The ongoing crisis in the Strait of Hormuz is disrupting global jet fuel supplies, threatening summer travel plans and driving up airfares. Airlines have already canceled over 13,000 flights, affecting more than two million seats, particularly on key international routes. The UK, which imports over 60% of its jet fuel, is especially vulnerable, with supplies increasingly reliant on the US, further increasing costs. Meanwhile, US gas prices have fluctuated, dropping to $4.49 per gallon after reaching a 2026 high of $4.564, influenced by tensions in the Middle East.
Immediate Impact on Aviation
The blockade in the Strait of Hormuz has already led to fuel shortages, forcing airlines to cut flights and consolidate routes. Even if shipping resumes, replenishing fuel supplies could take months, prolonging the crisis. Airlines are struggling to absorb rising costs, with fares expected to rise despite some price cuts to retain customers.

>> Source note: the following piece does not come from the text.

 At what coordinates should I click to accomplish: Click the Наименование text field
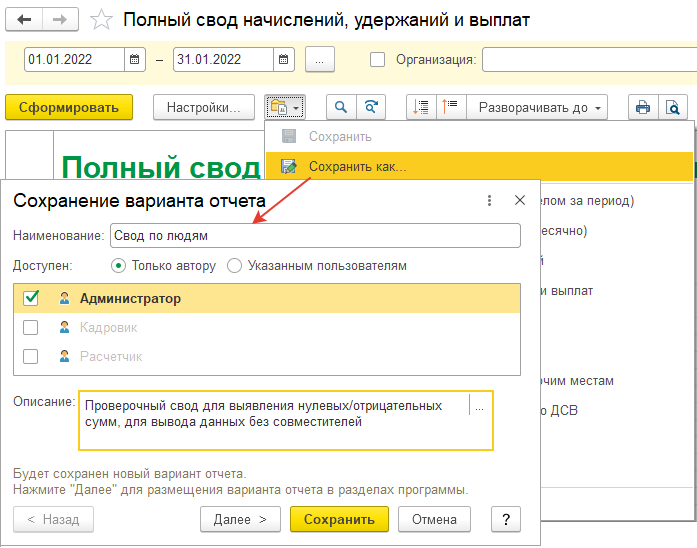(315, 235)
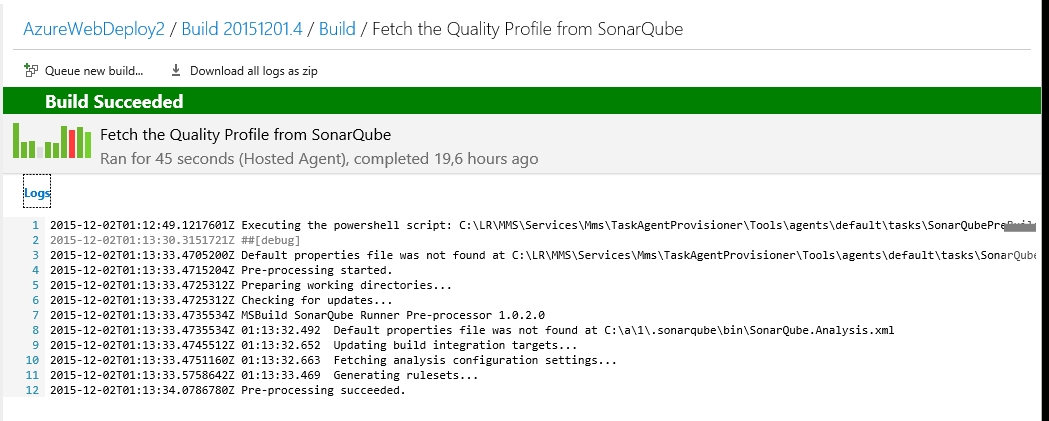Click the Fetch the Quality Profile step title
The image size is (1049, 421).
click(x=246, y=135)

Economic and Geopolitical Factors
The conflict in Iran has driven US gas prices up by 40 cents in the last month, with projections suggesting further increases. The war has disrupted global fuel markets, creating volatility in both aviation and consumer fuel prices. The UK’s reliance on Middle Eastern supplies exacerbates its vulnerability, while the US faces rising costs due to increased competition for alternative fuel sources.
Long-Term Implications
If the conflict persists, the aviation industry could face its most severe crisis in decades. Airlines may continue to reduce flights, consolidate routes, and pass on costs to consumers. The situation highlights the fragility of global fuel supply chains and the potential for geopolitical tensions to disrupt everyday travel and commerce.